▶ WHAT THE TASK REQUIRES:
All records below should be repeated exactly, with the pictures left out.

▶ INPUT DATA:
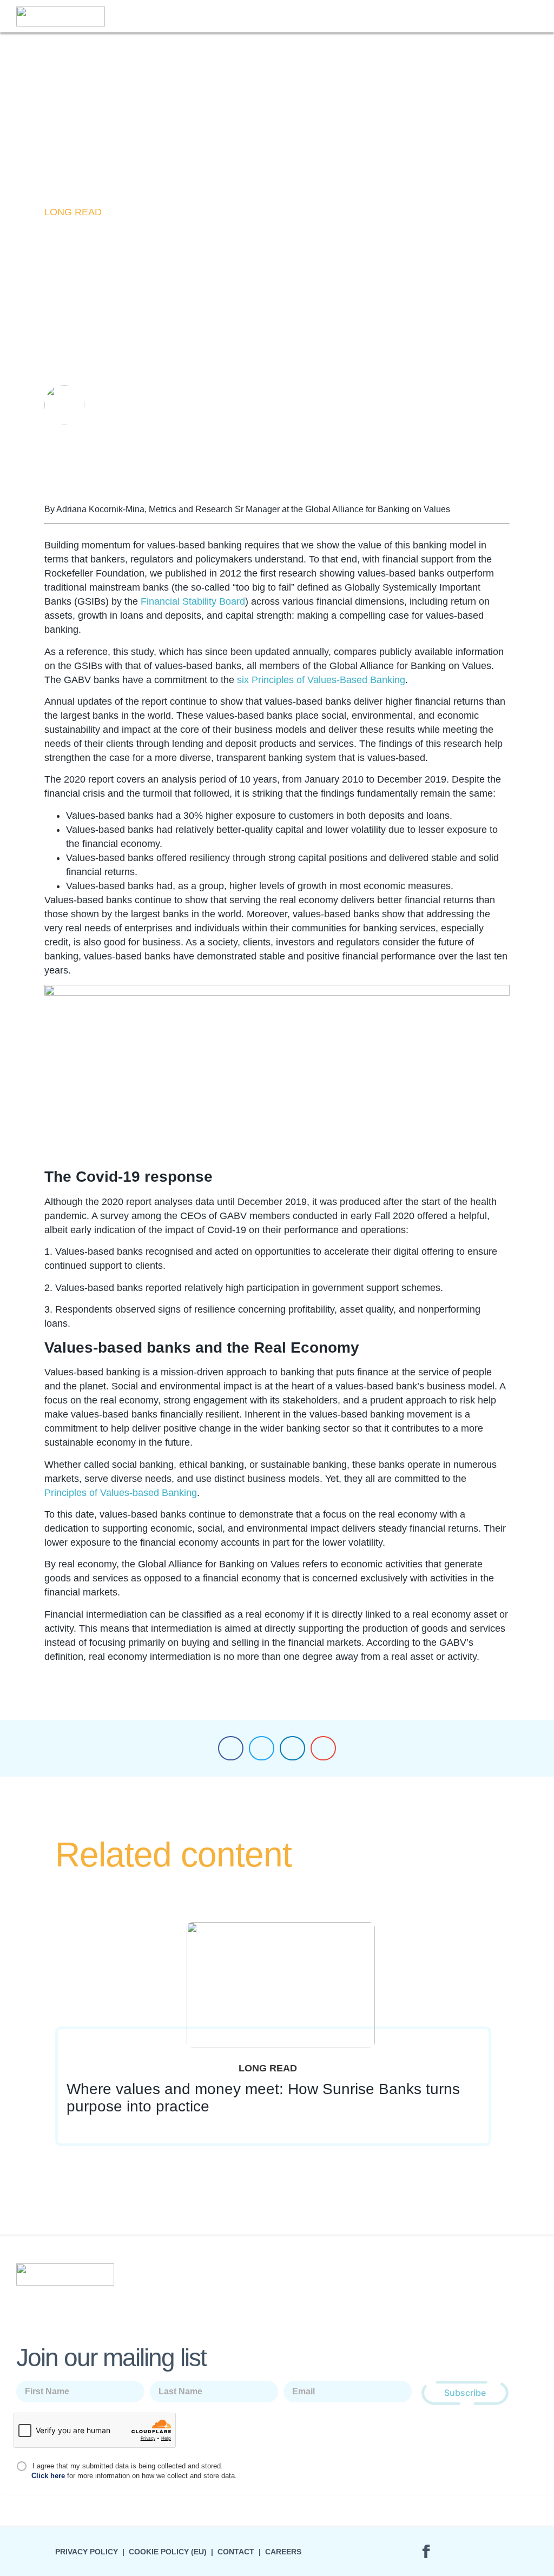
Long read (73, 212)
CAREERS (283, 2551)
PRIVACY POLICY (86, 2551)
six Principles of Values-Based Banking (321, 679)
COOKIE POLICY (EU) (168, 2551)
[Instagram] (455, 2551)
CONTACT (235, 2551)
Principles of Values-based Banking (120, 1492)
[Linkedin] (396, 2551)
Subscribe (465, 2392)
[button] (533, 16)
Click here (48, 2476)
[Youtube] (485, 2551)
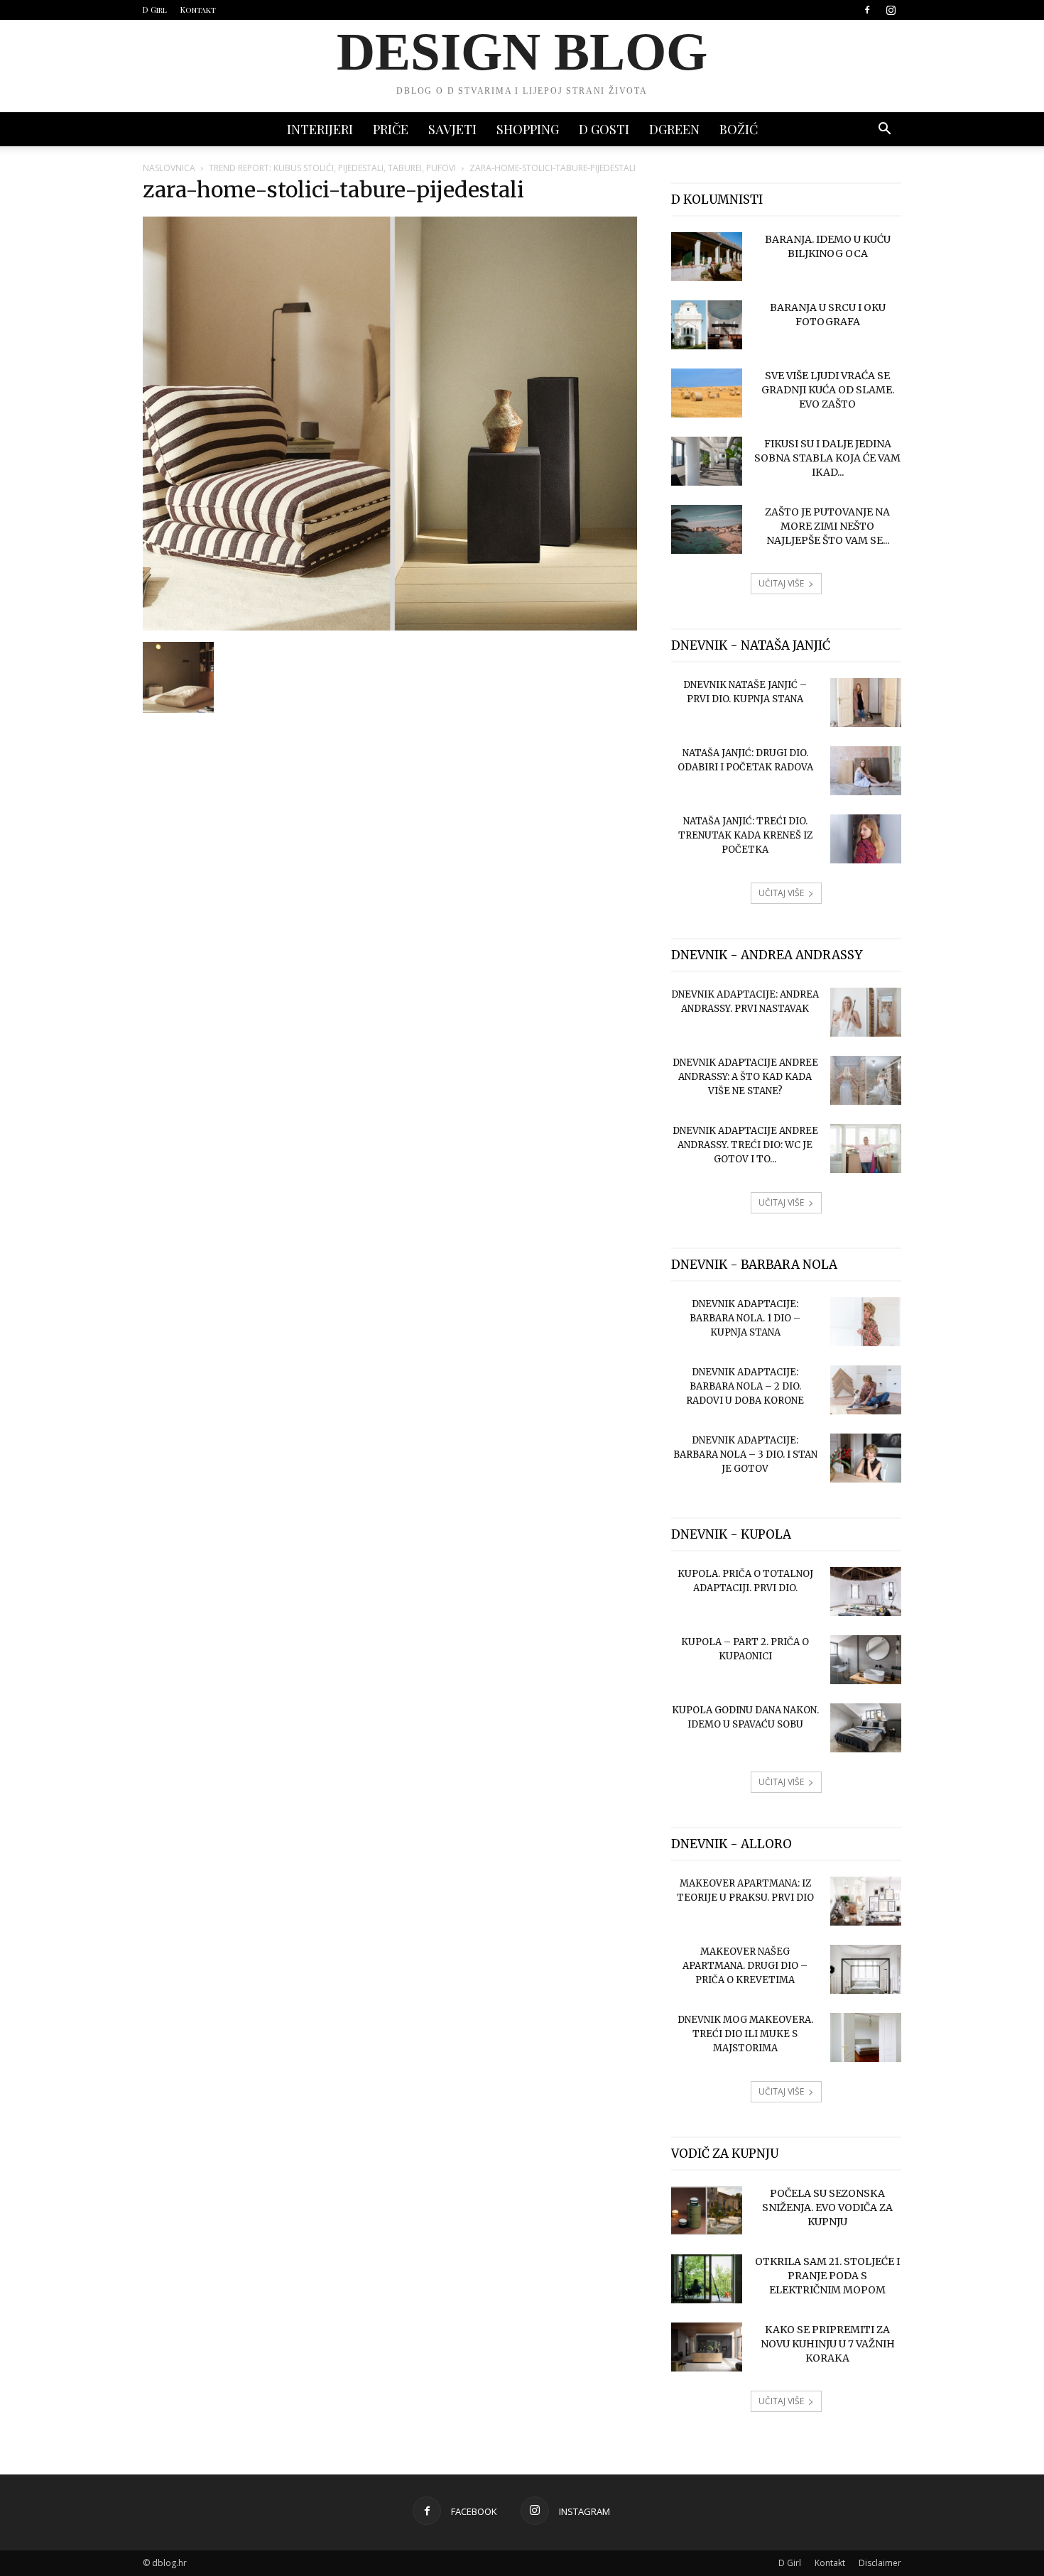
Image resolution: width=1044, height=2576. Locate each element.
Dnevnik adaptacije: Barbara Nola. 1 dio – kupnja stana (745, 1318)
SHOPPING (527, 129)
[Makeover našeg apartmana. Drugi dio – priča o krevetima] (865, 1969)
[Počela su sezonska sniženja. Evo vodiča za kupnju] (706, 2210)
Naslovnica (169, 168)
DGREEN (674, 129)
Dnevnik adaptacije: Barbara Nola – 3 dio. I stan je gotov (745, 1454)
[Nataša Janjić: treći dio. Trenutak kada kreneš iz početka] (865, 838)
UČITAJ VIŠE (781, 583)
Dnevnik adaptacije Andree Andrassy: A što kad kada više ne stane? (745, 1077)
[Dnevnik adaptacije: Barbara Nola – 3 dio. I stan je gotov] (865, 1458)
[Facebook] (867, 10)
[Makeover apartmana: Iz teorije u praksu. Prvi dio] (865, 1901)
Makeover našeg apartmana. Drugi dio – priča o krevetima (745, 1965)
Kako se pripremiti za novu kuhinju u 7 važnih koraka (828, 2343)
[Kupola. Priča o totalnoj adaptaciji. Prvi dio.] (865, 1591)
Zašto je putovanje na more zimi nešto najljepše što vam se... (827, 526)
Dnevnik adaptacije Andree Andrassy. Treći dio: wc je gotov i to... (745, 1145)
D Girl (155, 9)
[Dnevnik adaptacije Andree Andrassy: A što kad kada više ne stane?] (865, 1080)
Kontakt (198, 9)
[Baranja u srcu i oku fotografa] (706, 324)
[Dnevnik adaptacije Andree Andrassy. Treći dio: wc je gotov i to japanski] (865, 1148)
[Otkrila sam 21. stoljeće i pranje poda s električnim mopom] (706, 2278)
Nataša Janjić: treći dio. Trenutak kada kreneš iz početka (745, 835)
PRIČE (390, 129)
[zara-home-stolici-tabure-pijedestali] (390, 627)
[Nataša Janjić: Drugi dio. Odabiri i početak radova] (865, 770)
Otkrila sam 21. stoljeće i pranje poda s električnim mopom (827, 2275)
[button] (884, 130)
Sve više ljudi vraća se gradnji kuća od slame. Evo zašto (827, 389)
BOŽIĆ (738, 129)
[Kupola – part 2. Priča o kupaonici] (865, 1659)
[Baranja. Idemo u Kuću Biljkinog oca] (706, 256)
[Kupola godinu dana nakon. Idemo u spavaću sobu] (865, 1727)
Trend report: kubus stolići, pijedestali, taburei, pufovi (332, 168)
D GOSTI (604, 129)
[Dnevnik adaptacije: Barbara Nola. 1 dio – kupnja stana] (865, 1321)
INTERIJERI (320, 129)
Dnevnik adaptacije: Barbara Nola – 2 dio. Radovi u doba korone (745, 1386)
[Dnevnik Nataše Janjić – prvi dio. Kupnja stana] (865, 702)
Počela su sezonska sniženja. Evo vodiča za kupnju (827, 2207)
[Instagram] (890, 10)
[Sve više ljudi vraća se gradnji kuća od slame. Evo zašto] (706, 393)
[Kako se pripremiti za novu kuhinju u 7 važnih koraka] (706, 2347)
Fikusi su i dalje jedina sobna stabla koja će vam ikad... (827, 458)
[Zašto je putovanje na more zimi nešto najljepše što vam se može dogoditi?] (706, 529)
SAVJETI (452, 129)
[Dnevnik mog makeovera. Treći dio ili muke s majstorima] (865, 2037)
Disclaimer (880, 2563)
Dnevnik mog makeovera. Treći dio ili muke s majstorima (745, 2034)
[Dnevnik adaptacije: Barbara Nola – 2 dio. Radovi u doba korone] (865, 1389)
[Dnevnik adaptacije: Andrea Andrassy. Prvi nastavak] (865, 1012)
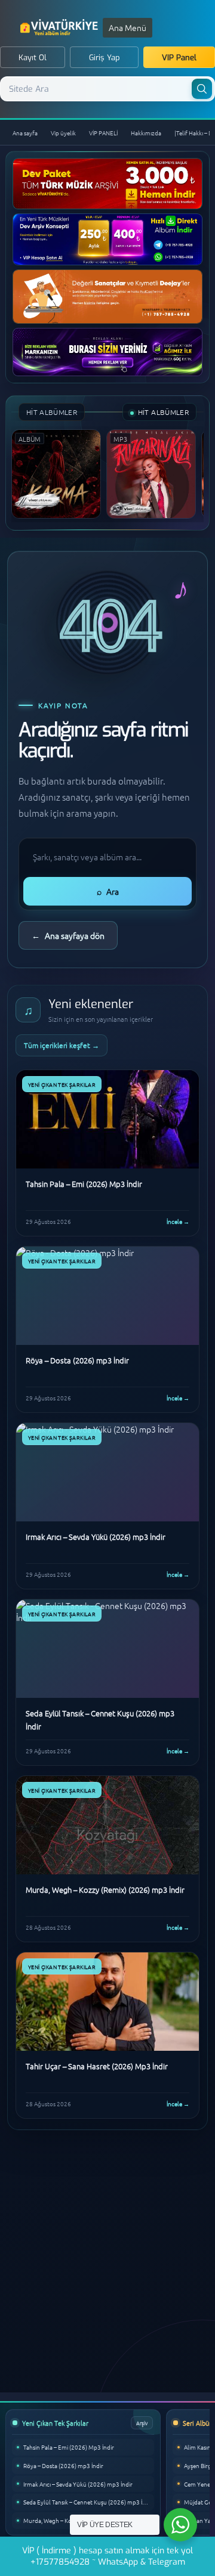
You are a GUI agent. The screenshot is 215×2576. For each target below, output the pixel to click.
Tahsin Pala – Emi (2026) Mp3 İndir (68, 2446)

▶ RESPONSE TO THIS EXERCISE:
Long read (73, 212)
CAREERS (283, 2551)
PRIVACY POLICY (86, 2551)
six Principles of Values-Based Banking (321, 679)
COOKIE POLICY (EU) (168, 2551)
[Instagram] (455, 2551)
CONTACT (235, 2551)
Principles of Values-based Banking (120, 1492)
[Linkedin] (396, 2551)
Subscribe (465, 2392)
[button] (533, 16)
Click here (48, 2476)
[Youtube] (485, 2551)
Image resolution: width=1044, height=2576. Locate each element.
Dnevnik adaptacije: Barbara Nola. 1 dio – kupnja stana (745, 1318)
SHOPPING (527, 129)
[Makeover našeg apartmana. Drugi dio – priča o krevetima] (865, 1969)
[Počela su sezonska sniženja. Evo vodiča za kupnju] (706, 2210)
Naslovnica (169, 168)
DGREEN (674, 129)
Dnevnik adaptacije: Barbara Nola – 3 dio. I stan je gotov (745, 1454)
[Nataša Janjić: treći dio. Trenutak kada kreneš iz početka] (865, 838)
UČITAJ VIŠE (781, 583)
Dnevnik adaptacije Andree Andrassy: A što kad kada više ne stane? (745, 1077)
[Dnevnik adaptacije: Barbara Nola – 3 dio. I stan je gotov] (865, 1458)
[Facebook] (867, 10)
[Makeover apartmana: Iz teorije u praksu. Prvi dio] (865, 1901)
Makeover našeg apartmana. Drugi dio – priča o krevetima (745, 1965)
Kako se pripremiti za novu kuhinju u 7 važnih koraka (828, 2343)
[Kupola. Priča o totalnoj adaptaciji. Prvi dio.] (865, 1591)
Zašto je putovanje na more zimi nešto najljepše što vam se... (827, 526)
Dnevnik adaptacije Andree Andrassy. Treći dio: wc je gotov i to... (745, 1145)
D Girl (155, 9)
[Dnevnik adaptacije Andree Andrassy: A što kad kada više ne stane?] (865, 1080)
Kontakt (198, 9)
[Baranja u srcu i oku fotografa] (706, 324)
[Dnevnik adaptacije Andree Andrassy. Treći dio: wc je gotov i to japanski] (865, 1148)
[Otkrila sam 21. stoljeće i pranje poda s električnim mopom] (706, 2278)
Nataša Janjić: treći dio. Trenutak kada kreneš iz početka (745, 835)
PRIČE (390, 129)
[zara-home-stolici-tabure-pijedestali] (390, 627)
[Nataša Janjić: Drugi dio. Odabiri i početak radova] (865, 770)
Otkrila sam 21. stoljeće i pranje poda s električnim mopom (827, 2275)
[button] (884, 130)
Sve više ljudi vraća se gradnji kuća od slame. Evo zašto (827, 389)
BOŽIĆ (738, 129)
[Kupola – part 2. Priča o kupaonici] (865, 1659)
[Baranja. Idemo u Kuću Biljkinog oca] (706, 256)
[Kupola godinu dana nakon. Idemo u spavaću sobu] (865, 1727)
Trend report: kubus stolići, pijedestali, taburei, pufovi (332, 168)
D GOSTI (604, 129)
[Dnevnik adaptacije: Barbara Nola. 1 dio – kupnja stana] (865, 1321)
INTERIJERI (320, 129)
Dnevnik adaptacije: Barbara Nola – 2 dio. Radovi u doba korone (745, 1386)
[Dnevnik Nataše Janjić – prvi dio. Kupnja stana] (865, 702)
Počela su sezonska sniženja. Evo vodiča za kupnju (827, 2207)
[Instagram] (890, 10)
[Sve više ljudi vraća se gradnji kuća od slame. Evo zašto] (706, 393)
[Kako se pripremiti za novu kuhinju u 7 važnih koraka] (706, 2347)
Fikusi su i dalje jedina sobna stabla koja će vam ikad... (827, 458)
[Zašto je putovanje na more zimi nešto najljepše što vam se može dogoditi?] (706, 529)
SAVJETI (452, 129)
[Dnevnik mog makeovera. Treći dio ili muke s majstorima] (865, 2037)
Disclaimer (880, 2563)
Dnevnik mog makeovera. Treći dio ili muke s majstorima (745, 2034)
[Dnevnik adaptacije: Barbara Nola – 2 dio. Radovi u doba korone] (865, 1389)
[Dnevnik adaptacije: Andrea Andrassy. Prvi nastavak] (865, 1012)
You are a GUI agent. The screenshot is 215×2576. For each target below, output the pixel to click.
Tahsin Pala – Emi (2026) Mp3 İndir (68, 2446)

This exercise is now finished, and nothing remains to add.